Exercise requirements: Print the entries underneath word for word, omitting whatever pictures they contain.

Dataset records:
******************************

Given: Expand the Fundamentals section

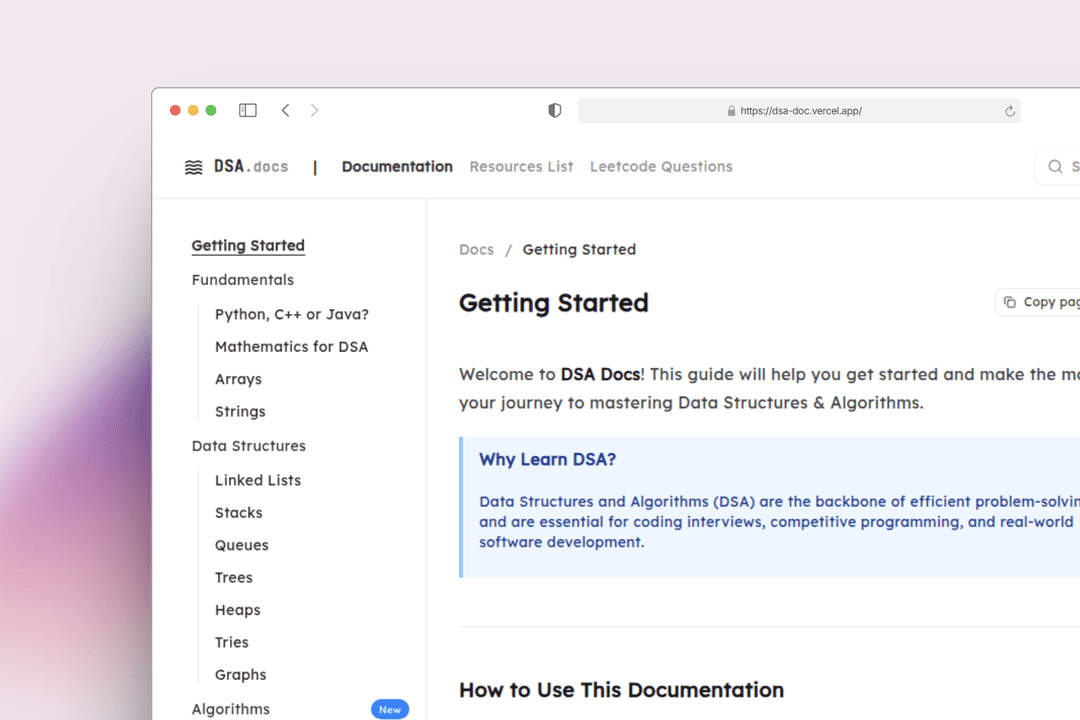Looking at the screenshot, I should [x=243, y=280].
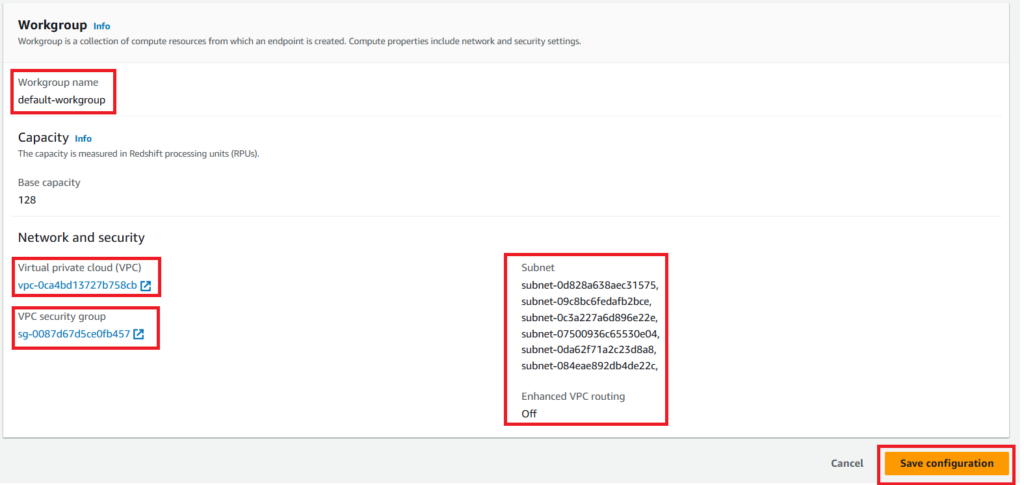Select the default-workgroup name value
The image size is (1024, 485).
click(61, 100)
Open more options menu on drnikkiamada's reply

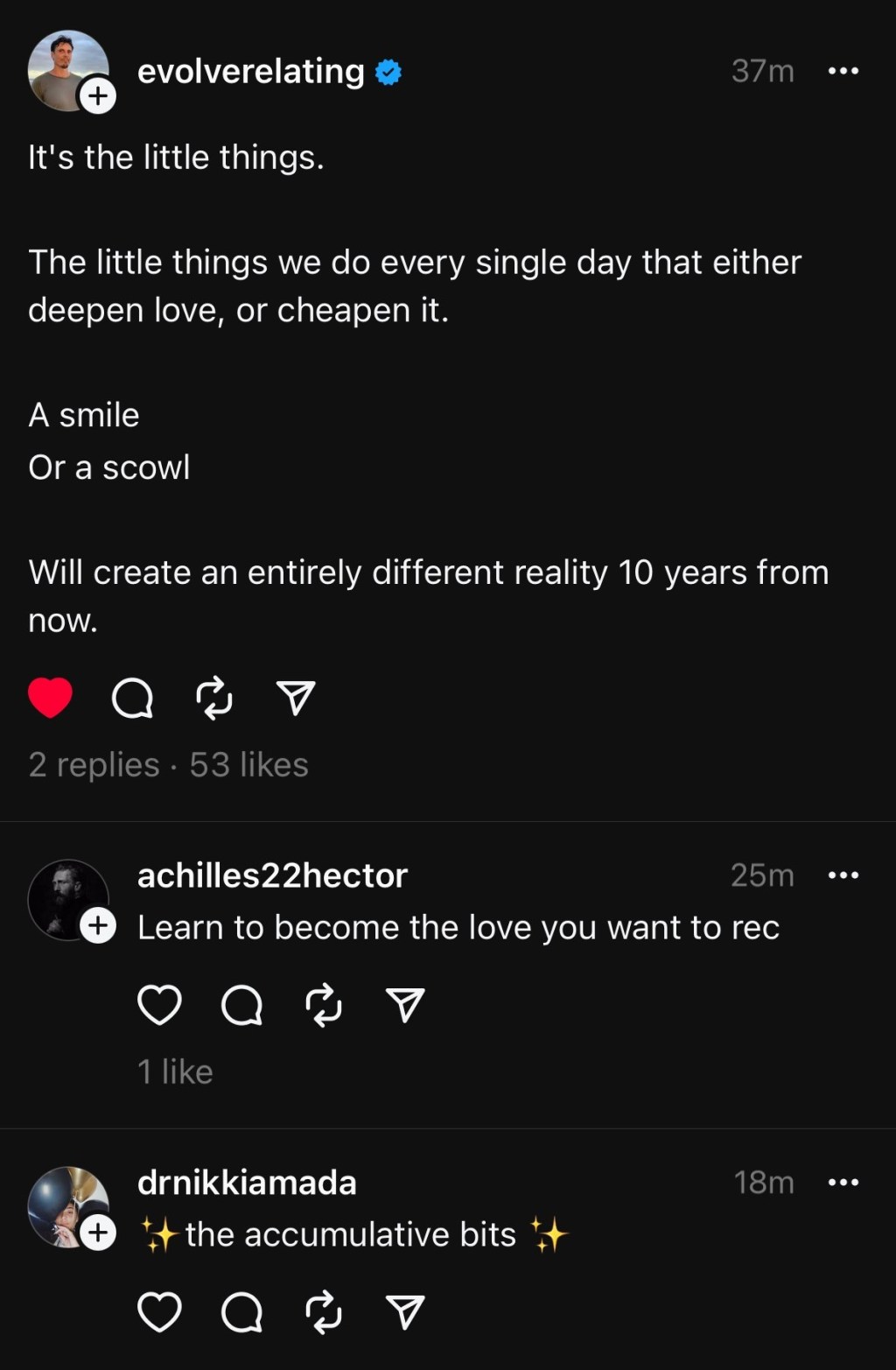pos(843,1182)
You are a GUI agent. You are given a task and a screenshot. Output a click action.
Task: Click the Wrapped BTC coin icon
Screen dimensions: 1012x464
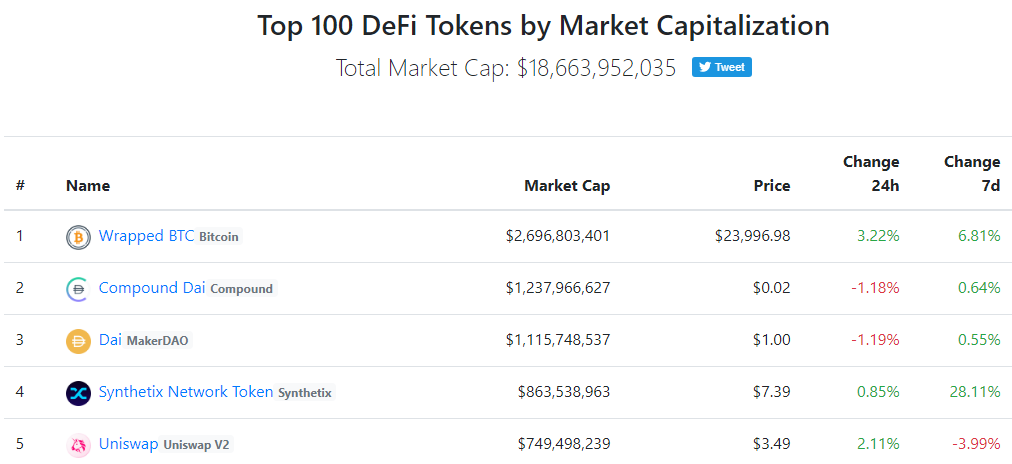coord(78,237)
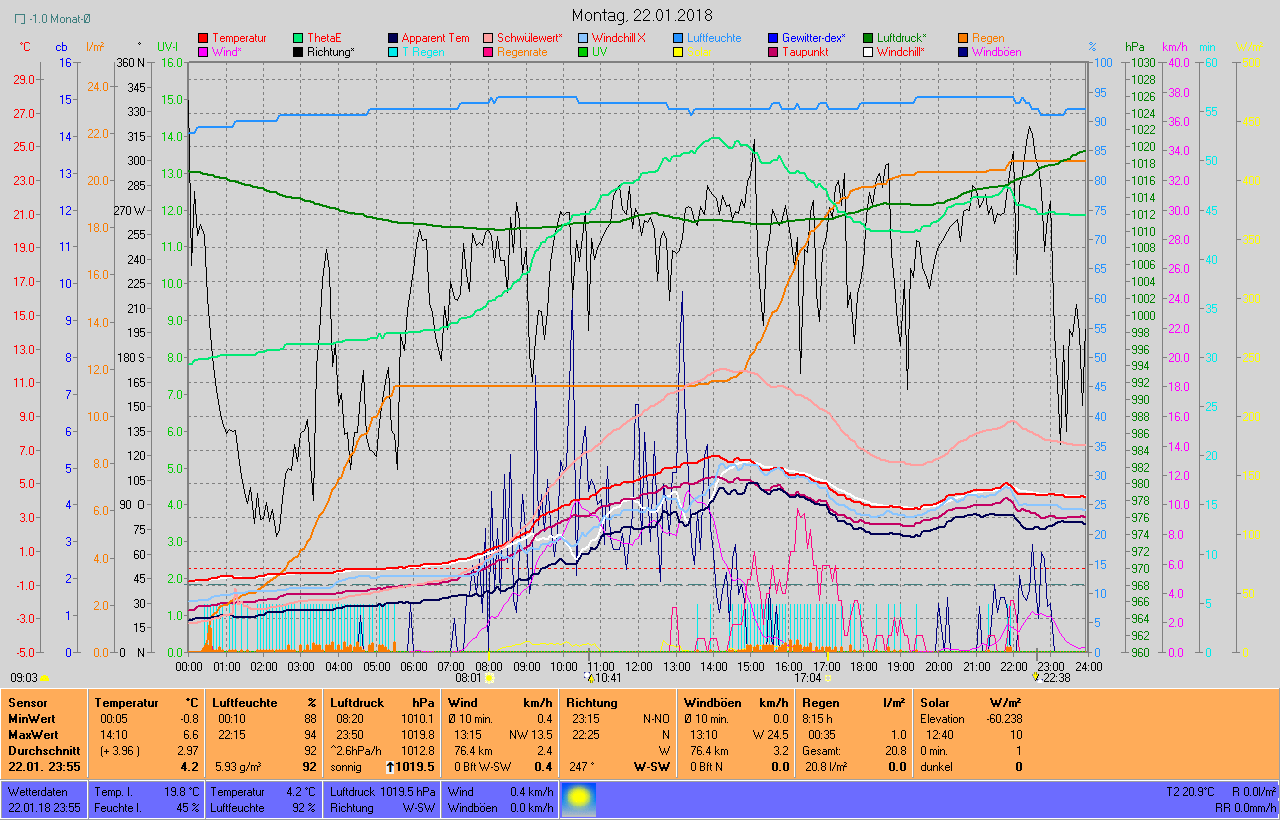The height and width of the screenshot is (820, 1280).
Task: Click the rising pressure arrow icon
Action: [389, 767]
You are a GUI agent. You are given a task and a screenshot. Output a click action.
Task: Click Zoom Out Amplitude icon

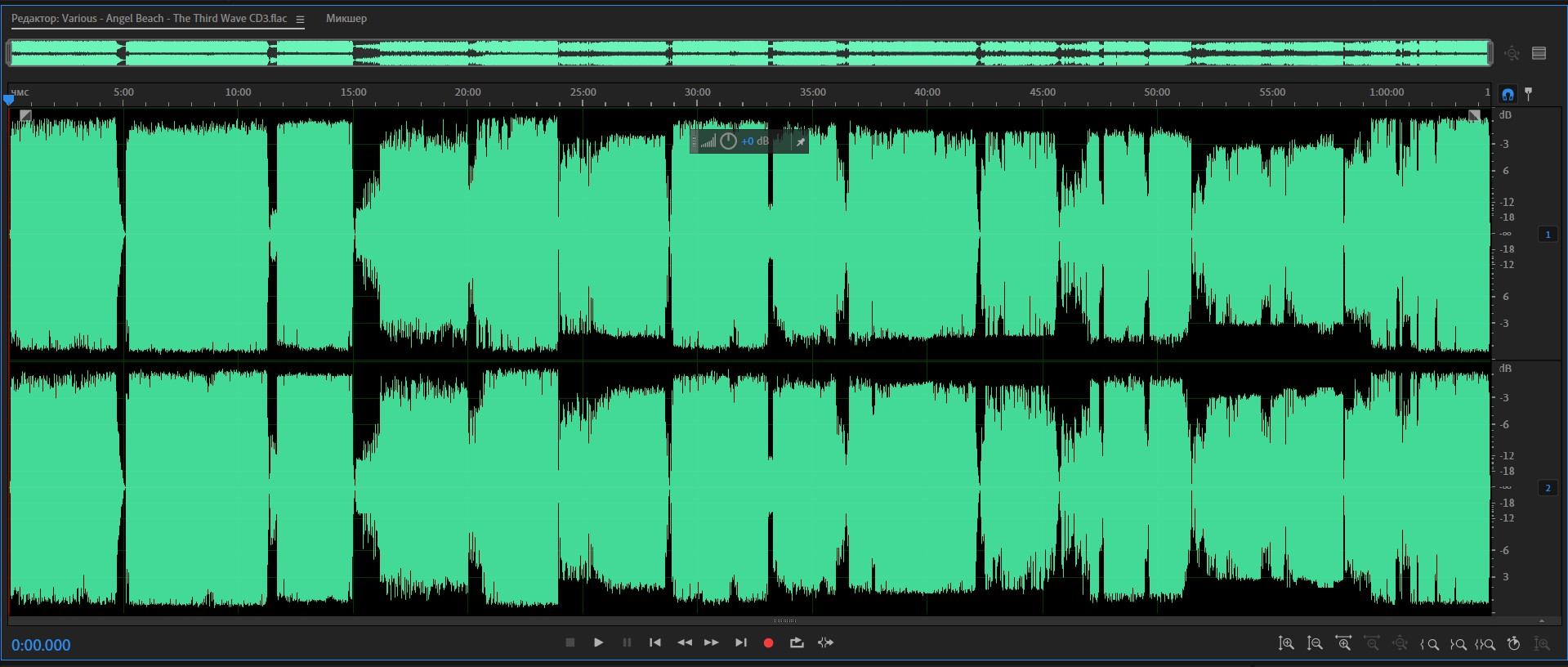[1315, 644]
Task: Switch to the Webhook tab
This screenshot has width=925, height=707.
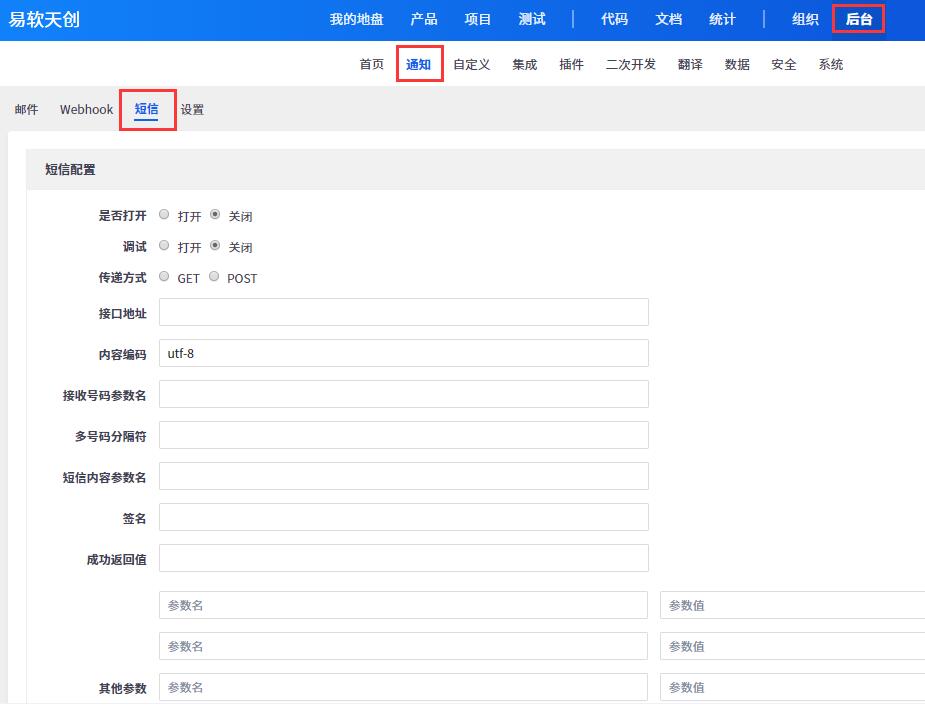Action: pyautogui.click(x=86, y=109)
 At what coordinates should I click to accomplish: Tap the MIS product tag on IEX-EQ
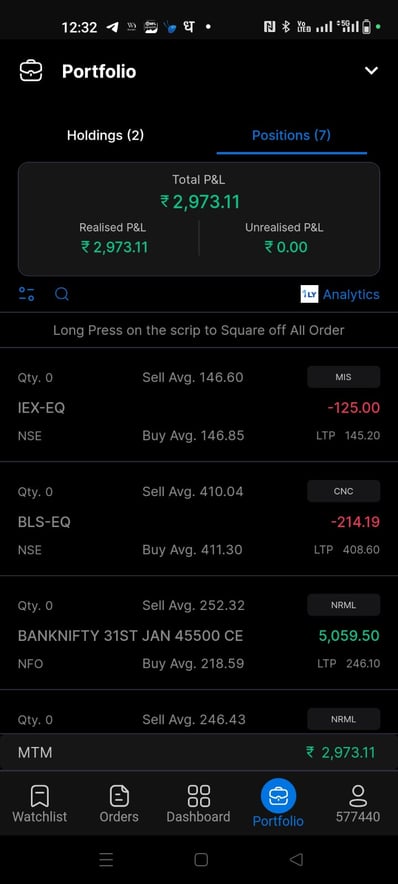pos(343,377)
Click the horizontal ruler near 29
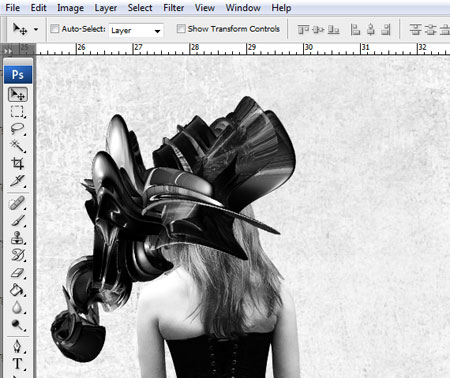The width and height of the screenshot is (450, 378). point(252,49)
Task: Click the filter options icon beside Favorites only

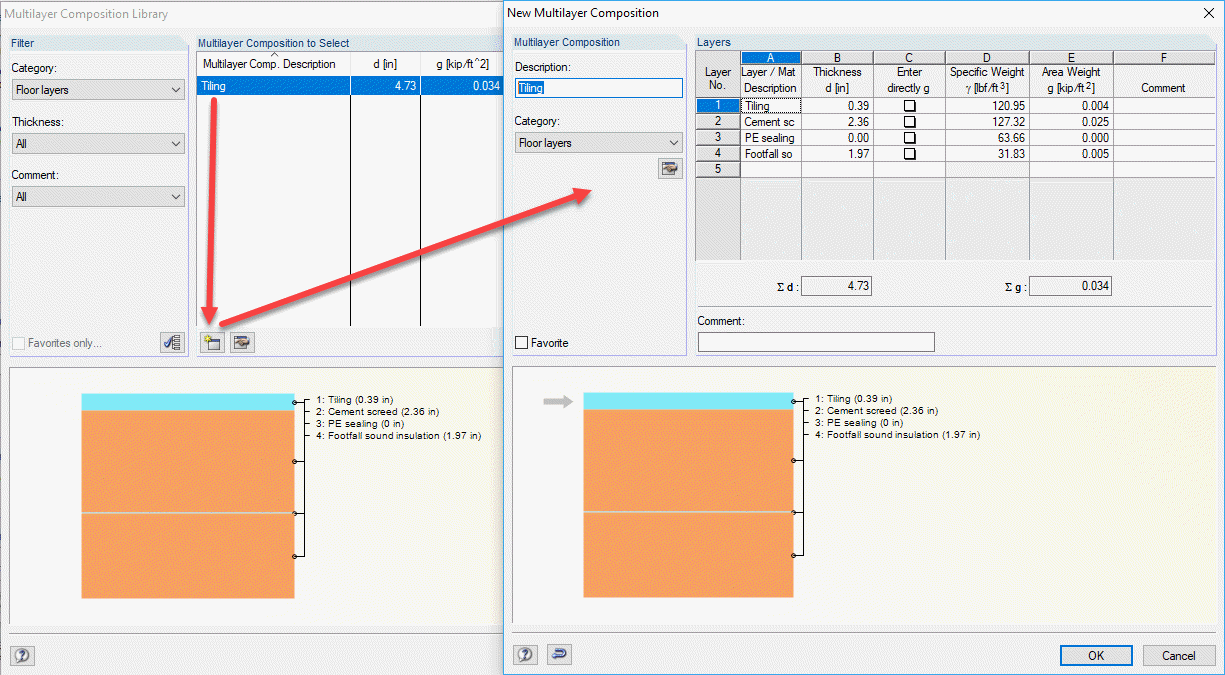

******************************

Written solution:
Given: Expand the Fundamentals section

Looking at the screenshot, I should [x=243, y=280].
Select the default-workgroup name value
The image size is (1024, 485).
click(61, 100)
Open more options menu on drnikkiamada's reply

pos(843,1182)
You are a GUI agent. You are given a task and a screenshot. Output a click action.
Task: Click the Wrapped BTC coin icon
Screen dimensions: 1012x464
coord(78,237)
The height and width of the screenshot is (820, 1280).
Task: Click the rising pressure arrow icon
Action: [389, 767]
You are a GUI agent. You are given a task and a screenshot. Output a click action.
Task: Click Zoom Out Amplitude icon

[1315, 644]
Task: Switch to the Webhook tab
This screenshot has width=925, height=707.
Action: pyautogui.click(x=86, y=109)
 At what coordinates should I click to accomplish: Tap the MIS product tag on IEX-EQ
pos(343,377)
Click the horizontal ruler near 29
The width and height of the screenshot is (450, 378). point(252,49)
Task: Click the filter options icon beside Favorites only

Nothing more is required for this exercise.